Siamo negli anni successivi alla caduta del fascismo. Il biennio 1945–1946 porta con sé un’ondata di entusiasmi politici che accompagna anche l’attività di Eugenio Montale, il quale si iscrive al Partito d’Azione, partecipa al Comitato di Liberazione Nazionale della Toscana e fonda “Il mondo”. Ma è questione di pochissimo tempo: lo scontro tra “le due Chiese, quella nera (la Democrazia Cristiana) e quella rossa (il Partito Comunista Italiano)” lo induce a ritirarsi dall’impegno politico.
Siamo alla fine del 1947. Il poeta ligure comincia quindi a collaborare con il Corriere della Sera.
Al giornale ci arriva come autore di celebri versi, ma anche e soprattutto come un’altra grande firma da aggiungere al giornale (non si dimentichino, tra le altre, quelle di D’Annunzio, di Pirandello, ecc.). Il suo incarico è quello di curare come redattore la terza pagina, suggerendo nomi di collaboratori, e di giudicarne gli articoli prima della loro pubblicazione. Il suo minuzioso lavoro di redattore esemplare lo vede cominciare, come chiunque altro, nelle vesti di un qualsiasi giornalista anonimo, per regalare poi al giornale articoli magistrali, vere perle.
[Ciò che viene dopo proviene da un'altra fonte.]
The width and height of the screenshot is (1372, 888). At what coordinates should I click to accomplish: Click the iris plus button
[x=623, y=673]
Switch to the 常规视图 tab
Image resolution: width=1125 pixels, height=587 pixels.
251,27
La sua collaborazione giornalistica è quindi fatta di elzeviri, di culs de lampe, come li chiama lo stesso Montale. D’altronde il direttore di allora, Mario Borsa, era stato esplicito: non gli si chiedono recensioni, bensì “qualcosa di originale, di suo, di vivo”. E’ da questa sollecitazione che nasce Farfalla di Dinard, un’opera in prosa, la prima in effetti con evidenti intenti narrativi.
L’autore ruba il titolo da un caffè di Dinard, località bretone, dove vedeva “una farfallina color zafferano che veniva a trovarmi e mi portava (così mi pareva) tue notizie”, una farfalla che dopo la sua partenza non compare più. Un modo, non esattamente come un altro, di evocare un amore cui si sta dicendo addio.
Il libro è suddiviso in sezioni. Nella prima sono i ricordi d’infanzia e gli episodi legati alle villeggiature giovanili a Monterosso ad avere il sopravvento. Si manifesta, adesso più che mai, la sofferta consapevolezza di un passato contrapposto polemicamente a un presente superficiale, fatto di dimenticanze e smarrimenti.
All’interno di un brano dal titolo Il bello viene dopo, pubblicato per la prima volta sul Corriere il 4 marzo del 1950, compaiono una signora, espressione della civiltà moderna, e un signore legato invece al passato, al suo passato. La ragazza beve il manzanillo, una nuova bevanda.
“Dovresti abituarti al manzanillo, – disse la ragazza […] – Non fa morire, porta via il ricordo di tutto. Dopo saresti come una donna che ha saltato il fosso, che non ha più paura di nulla. Ma tu vuoi restarci dentro, nel fosso; a pescarci le anguille del tuo passato.”
Le anguille di Montale sono il simbolo della vitalità dell’infanzia, della forza biologica dell’esistenza, unica alternativa per la poesia e per se stesso. Solo identificandosi con essa, con l’anguilla, si imparerà a vivere nel fango e nel deserto della società contemporanea. Il “bello” che verrebbe dopo è quello della completa omologazione allo stato delle cose. Sono lucide considerazioni che segnano un passaggio fondamentale, per lo scrittore, verso analoghe soluzioni che saranno messe in pratica, in poesia, a partire da Satura. Sta per tramontare la stagione delle speranze nel futuro; quella della rievocazione del passato è già andata persa: domina il presente, con la sua prepotente autorità, che concede al poeta un tono amaramente divertito, e nulla più.
Come ricorda Calvino,
“le proposte di consolazione che vengono offerte a Montale sono quelle degli irrazionalismi contemporanei che egli via via valuta e lascia cadere con una scrollata di spalle, riducendo sempre la superficie della roccia sui cui poggiano i suoi piedi, lo scoglio cui s’attacca la sua ostinazione di naufrago.”
Un naufrago che non è stato sommerso dal mondo, ma ha saputo trovare lo spazio per rivolgersi al cuore della gente, attraverso la sua grande opera di poeta, di prosatore, di giornalista, di uomo.